Altre reliquie — Nel corso dello stesso viaggio in Palestina Elena «ritrova» anche i chiodi della croce e la corona di spine. Ha così inizio la diffusione di queste reliquie, che si moltiplicano e si diffondono in tutto il mondo cristiano. Il frammento principale della Croce viene conservato a Gerusalemme; nel VII secolo viene prima trasportato in Persia dopo l’invasione della Palestina da parte di Cosroe II, poi ricondotto a Gerusalemme dai bizantini. All’epoca delle crociate viene portato in battaglia dai re cristiani, sia per incoraggiare i soldati, sia perché serva da amuleto; va perduto definitivamente con la battaglia di Hattin in Galilea (1187), dove i crociati vengono sconfitti da Saladino. Tuttavia i frammenti della croce sono ormai da tempo diffusi dappertutto, se già poco dopo il ritrovamento, verso il 340, Cirillo di Gerusalemme (circa 315-387) afferma che tali frammenti «riempiono il mondo intero». Dodici secoli dopo, Thomas Cromwell (circa 1485-1540), ministro del re d’Inghilterra Enrico VIII, viene a sapere che a Bury Saint Edmunds esistono «pezzi della Santa Croce sufficienti a fabbricarne una intera», mentre il riformatore Giovanni Calvino, nel suo Trattato sulle reliquie (1563), afferma che nemmeno trecento uomini avrebbero potuto trasportare la quantità di legno contenuta nelle tante reliquie della Vera Croce. Insomma, come è stato fatto notare, se tutti i frammenti esistenti nel mondo cristiano fossero stati messi assieme, si sarebbe potuto costruire non una croce ma un bastimento. Se la cosa ci fa sorridere, non dobbiamo dimenticare che, dopo la caduta del Muro di Berlino nel 1989, i frammenti del manufatto si sono moltiplicati al punto che oggi, se messi assieme, costruirebbero un muro da Berlino ad Amburgo.
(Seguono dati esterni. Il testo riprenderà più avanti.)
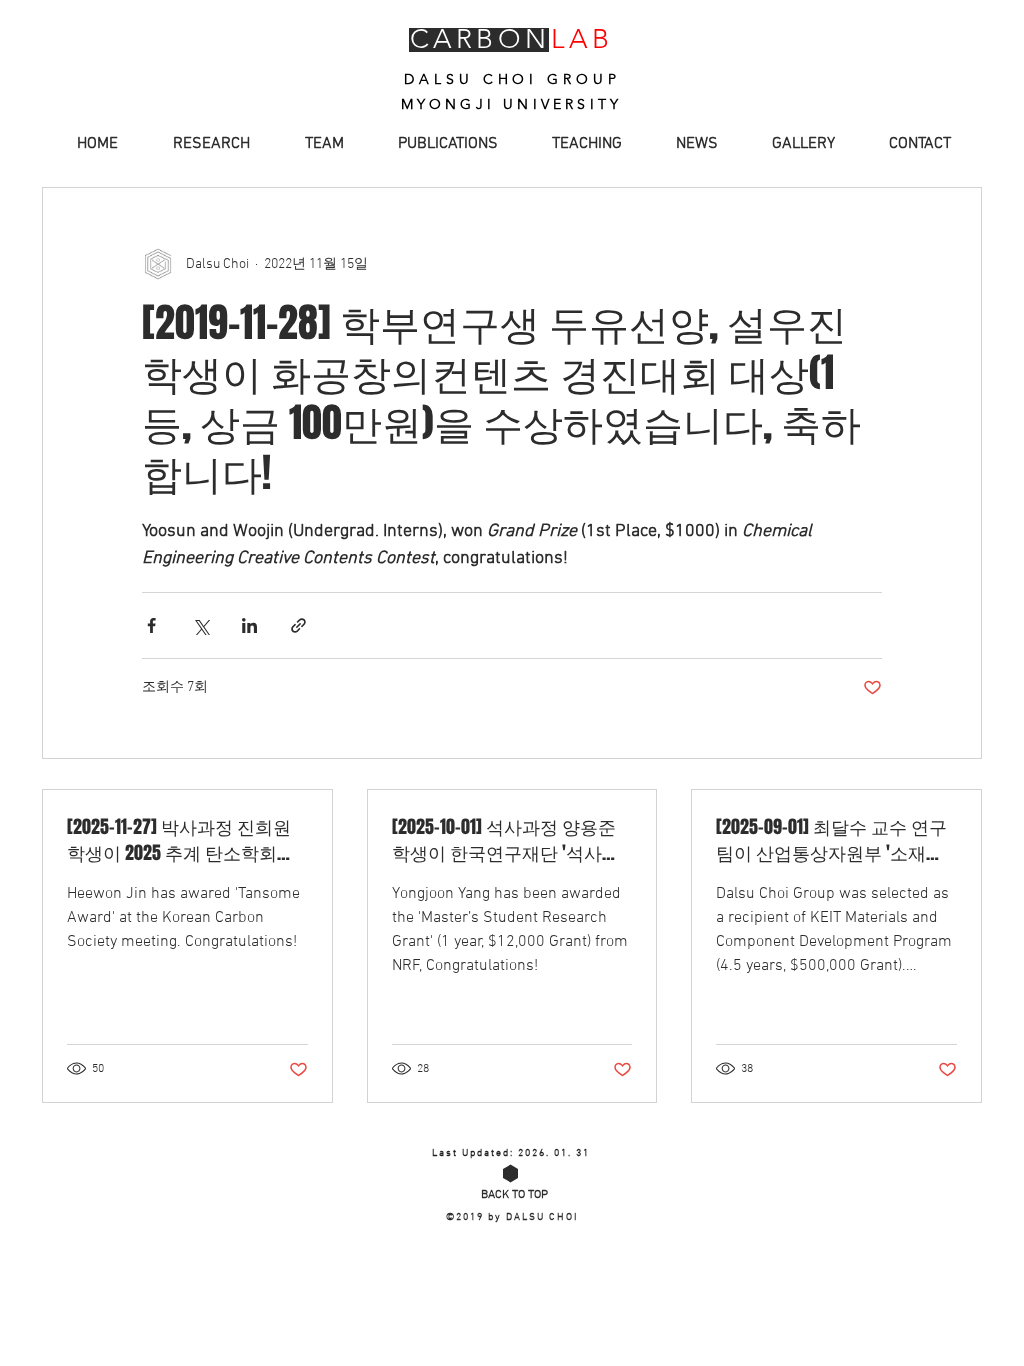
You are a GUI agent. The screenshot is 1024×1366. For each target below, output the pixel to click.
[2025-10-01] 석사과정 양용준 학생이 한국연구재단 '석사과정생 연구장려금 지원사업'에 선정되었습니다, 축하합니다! (506, 840)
Titulus crucis — Anche gli «accessori» della Croce ebbero fortuna e si diffusero nei paesi cristiani. Ancora oggi, nella chiesa di Santa Croce in Gerusalemme, a Roma, sono conservati il titulus crucis con parte dell’iscrizione in latino e greco, un chiodo della croce, due spine della corona di Gesù, un po’ di terra del Santo Sepolcro macchiata del sangue di Cristo, nonché la trave orizzontale della croce del ladrone pentito e perfino il dito indice di San Tommaso (con cui avrebbe toccato le piaghe di Gesù). Del titulus crucis esistevano in passato almeno altre due copie, conservate a Parigi e a Tolosa. La reliquia romana è stata di recente analizzata da Francesco Bella e Carlo Azzi, del dipartimento di fisica dell’Università di Roma Tre, che tramite la datazione col metodo del radiocarbonio hanno stabilito per il manufatto un’età di 1020 anni, più o meno 30 anni.
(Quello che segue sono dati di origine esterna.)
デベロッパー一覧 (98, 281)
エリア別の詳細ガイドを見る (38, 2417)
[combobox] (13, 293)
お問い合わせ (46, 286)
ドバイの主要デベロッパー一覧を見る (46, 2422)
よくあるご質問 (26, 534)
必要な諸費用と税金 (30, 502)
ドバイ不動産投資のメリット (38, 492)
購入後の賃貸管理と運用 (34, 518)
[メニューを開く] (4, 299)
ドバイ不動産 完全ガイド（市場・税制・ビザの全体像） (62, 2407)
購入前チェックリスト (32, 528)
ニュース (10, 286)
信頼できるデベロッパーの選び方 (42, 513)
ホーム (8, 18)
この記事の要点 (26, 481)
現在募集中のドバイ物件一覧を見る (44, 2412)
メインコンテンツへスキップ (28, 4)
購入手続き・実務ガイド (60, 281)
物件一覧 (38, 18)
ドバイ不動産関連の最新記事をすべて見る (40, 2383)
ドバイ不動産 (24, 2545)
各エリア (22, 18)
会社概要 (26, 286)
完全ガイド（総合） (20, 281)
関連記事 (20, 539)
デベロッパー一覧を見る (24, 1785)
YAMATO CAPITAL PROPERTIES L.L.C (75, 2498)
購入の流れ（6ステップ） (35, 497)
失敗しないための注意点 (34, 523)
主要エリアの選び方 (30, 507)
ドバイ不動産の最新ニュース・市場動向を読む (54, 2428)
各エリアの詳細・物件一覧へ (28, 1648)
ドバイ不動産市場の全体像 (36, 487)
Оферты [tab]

Corona di spine — Per quanto riguarda la corona di spine, si sa che era venerata a Costantinopoli dal VI secolo; dopo la conquista della città da parte dei crociati nel 1204 e il successivo saccheggio, le spine furono donate a chiese di tutta Europa. Questo celebre saccheggio, un evento piuttosto vergognoso per il mondo cristiano, in cui i crociati anziché attaccare gli «infedeli» se la presero con altri cristiani, ebbe l’esito di depredare Costantinopoli delle principali reliquie, che inondarono l’Europa. Però nel giro di appena tre anni vennero nuovamente fabbricate e «ritrovate», tornando al loro posto. Così, pochi decenni più tardi, l’imperatore bizantino Baldovino II Porfirogenito (1217-1273) riuscì a vendere a caro prezzo al re Luigi IX di Francia (1214-1270, in seguito proclamato santo) tutta una serie di altre reliquie, per custodire le quali il sovrano fece costruire a Parigi la Sainte-Chapelle: si trattava della corona di spine, o meglio di una fascia da lutto con alcune di tali spine, e inoltre della veste di porpora che i soldati avevano gettato per derisione sulle spalle di Gesù (l’episodio è narrato in Giovanni 19, 2), della spugna con cui gli avevano inumidito le labbra quando era sulla croce, di un frammento della lancia che gli aveva trafitto il costato, e di un brandello del sudario.